More than two months after aldermen voiced support for a number of strategies to provide more affordable housing in Evanston, city staff will ask them for more direction on many of those strategies tonight.
In a memo staff details how existing city ordinances limit the occupancy of coach houses or other accessory dwelling units to members of the family occupying the principal structure on the property.
It also suggests that the city might impose a new restriction that, while opening rental to non-family members, could restrict occupany of the accessory units to people on a city wait-list of income eligible households.
And it says staff is looking into a suggestion from a local landlord that the city should permit more garden apartments in multi-unit buildings.
Another staff memo says a city ordinance that limits dwelling units to no more than three unrelated residents “is difficult to enforce and impacts affordable housing options, particularly for seniors, immigrants and households of unrelated persons that are becoming more common.”
The memo adds that the rule limits home sharing, which could let a senior living alone on a fixed income in a large single-family home offer affordable housing to others while gaining additional income to pay property taxes and other expenses.
While tightly restricting the number of unrelated people who can live together, the code permits any number of related people to share a dwelling unit and would also permit two unrelated people and any number of their children to share a dwelling unit.
It also exempts from the occupancy limits, under some circumstances, people who are affiliated with “a bona fide not-for-profit corporation organized for religious purposes.”
The staff memo makes no specific recommendation for how to change the occupany limits.
Expanding home ownership
A third staff memo suggests several options for expanding home-ownership options for residents of modest means. They include:
- Creating a special use process that would permit development of modest-size homes on small lots — reducing current lot size requirements that tend to drive up housing costs.
- Developing employer-assisted housing programs with major employers in the community.
- Using land trusts as a technique for maintaining long-term housing affordability.
- Developing an intergovernmental agreement with the Evanston Township High School Geometry in Construction program that is building new homes in the community.
A fourth staff memo asks aldermen to indicate whether they favor a proposal made by Alderman Ann Rainey, 8th Ward, last October that would use developer payments into the city’s affordable housing fund to subsidize low income households in leasing market rate housing units.
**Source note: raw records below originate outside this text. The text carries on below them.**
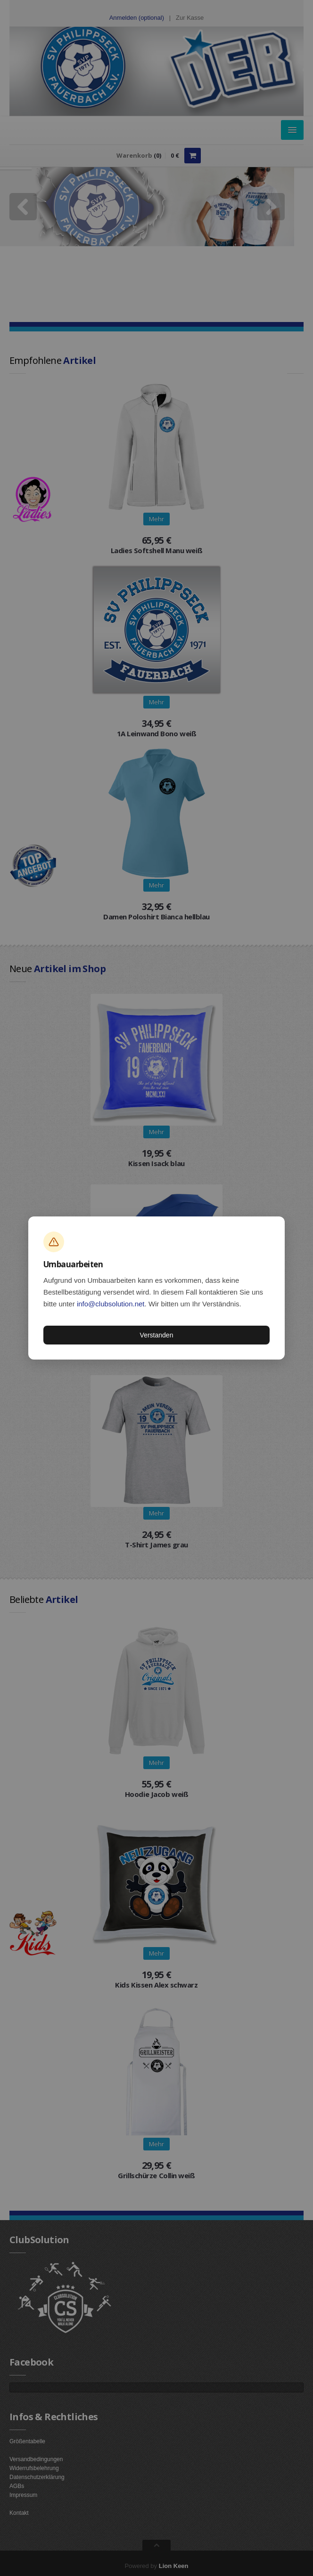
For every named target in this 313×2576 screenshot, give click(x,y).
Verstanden (156, 1335)
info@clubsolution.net (111, 1304)
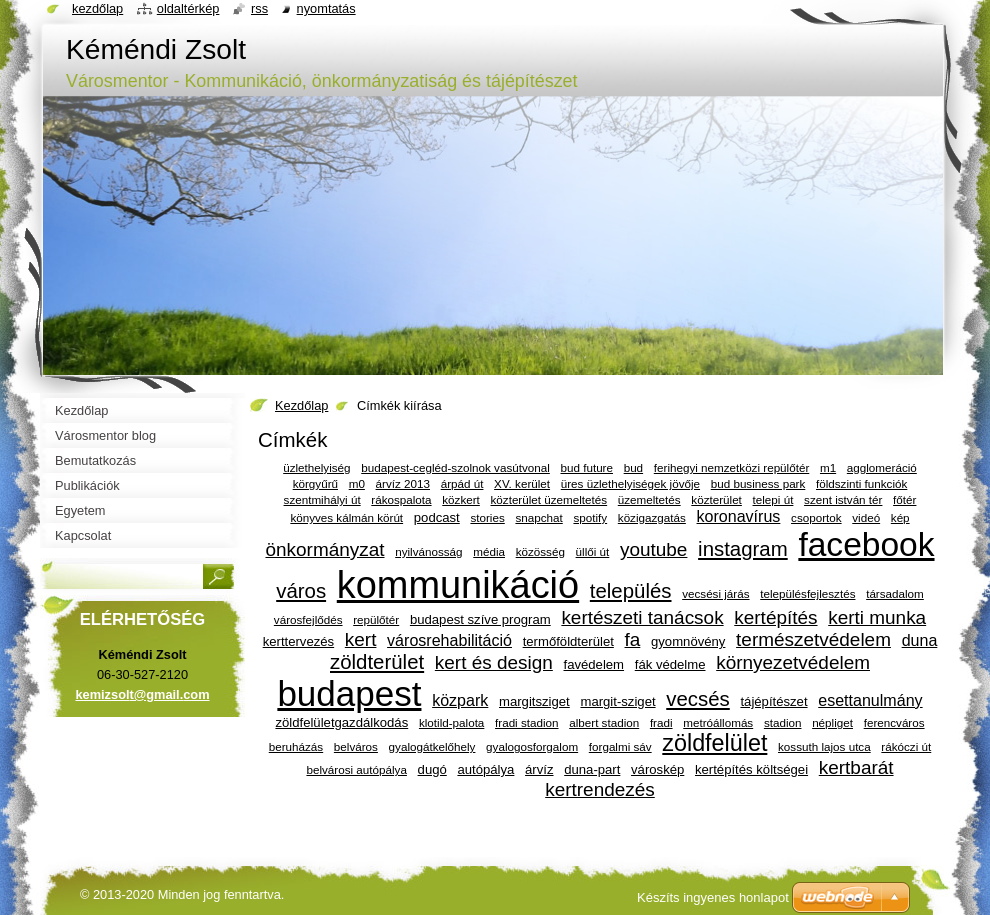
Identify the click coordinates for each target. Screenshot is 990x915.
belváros (356, 746)
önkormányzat (324, 549)
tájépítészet (773, 701)
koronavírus (739, 516)
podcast (437, 517)
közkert (461, 499)
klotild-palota (451, 722)
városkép (657, 769)
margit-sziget (617, 701)
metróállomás (718, 722)
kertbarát (856, 767)
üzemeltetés (649, 499)
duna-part (592, 769)
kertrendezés (600, 789)
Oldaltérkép (188, 8)
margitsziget (534, 701)
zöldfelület (714, 743)
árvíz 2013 (403, 483)
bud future (586, 467)
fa (633, 639)
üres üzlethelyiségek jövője (630, 483)
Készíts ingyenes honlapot (713, 897)
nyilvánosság (428, 551)
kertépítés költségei (751, 769)
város (301, 591)
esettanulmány (870, 700)
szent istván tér (843, 499)
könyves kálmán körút (346, 517)
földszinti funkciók (861, 483)
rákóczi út (906, 746)
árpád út (462, 483)
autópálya (485, 769)
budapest (349, 693)
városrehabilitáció (449, 640)
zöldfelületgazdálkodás (341, 722)
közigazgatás (652, 517)
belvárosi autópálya (356, 769)
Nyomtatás (326, 8)
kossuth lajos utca (824, 746)
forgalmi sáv (620, 746)
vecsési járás (715, 593)
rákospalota (401, 499)
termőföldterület (568, 641)
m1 (828, 467)
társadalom (895, 593)
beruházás (296, 746)
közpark (460, 700)
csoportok (816, 517)
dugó (432, 769)
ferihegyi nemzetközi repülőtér (732, 467)
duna (920, 640)
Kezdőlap (301, 405)
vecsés (698, 699)
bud (633, 467)
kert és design (494, 662)
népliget (832, 722)
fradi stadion (527, 722)
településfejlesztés (807, 593)
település (631, 591)
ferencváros (894, 722)
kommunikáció (458, 585)
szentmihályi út (322, 499)
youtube (653, 549)
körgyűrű (315, 483)
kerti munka (877, 617)
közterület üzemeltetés (549, 499)
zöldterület (377, 662)
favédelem (594, 664)
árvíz (539, 769)
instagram (743, 549)
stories (487, 517)
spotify (590, 517)
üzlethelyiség (316, 467)
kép (900, 517)
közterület (716, 499)
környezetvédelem (793, 662)
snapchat (538, 517)
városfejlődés (308, 619)
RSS (259, 8)
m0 (357, 483)
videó (866, 517)
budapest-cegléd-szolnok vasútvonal (455, 467)
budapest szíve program (480, 619)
And yet another staff memo asks aldermen whether they want to impose a moratorium on new vacation rental licenses while investigating possible further regulation of the businesses.
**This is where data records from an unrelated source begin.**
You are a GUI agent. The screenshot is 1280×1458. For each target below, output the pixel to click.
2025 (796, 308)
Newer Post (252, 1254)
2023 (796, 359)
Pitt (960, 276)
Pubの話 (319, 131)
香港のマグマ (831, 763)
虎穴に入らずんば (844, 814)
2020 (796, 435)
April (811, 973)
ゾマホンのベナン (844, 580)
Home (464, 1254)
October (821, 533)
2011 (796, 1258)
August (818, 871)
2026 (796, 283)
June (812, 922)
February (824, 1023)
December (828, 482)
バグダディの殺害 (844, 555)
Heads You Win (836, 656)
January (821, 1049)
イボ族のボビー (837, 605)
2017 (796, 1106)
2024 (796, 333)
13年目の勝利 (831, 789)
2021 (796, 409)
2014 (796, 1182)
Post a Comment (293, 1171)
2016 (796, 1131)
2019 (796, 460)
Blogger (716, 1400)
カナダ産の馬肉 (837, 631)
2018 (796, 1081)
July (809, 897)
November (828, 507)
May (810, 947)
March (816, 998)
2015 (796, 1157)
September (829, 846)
While advocates see vacation rentals as an opportunity for homeowners to earn additional income to pay property taxes and other expenses, opponents fear they will remove affordable units from the long-term rental market.
So far the city has licensed five vacation rental properties with a total of ten units. The staff memo says it appears about 25 units are available on Airbnb and seven units on VRBO.
Inclusionary housing ordinance
Meanwhile, the staff reports that a special subcommittee created to consider revisions to the city ordinance that requires developer payments for affordable housing is expected to start meeting soon. Three aldermen and five representatives of for-profit and not-for-profit housing developers and managers have been named to that group.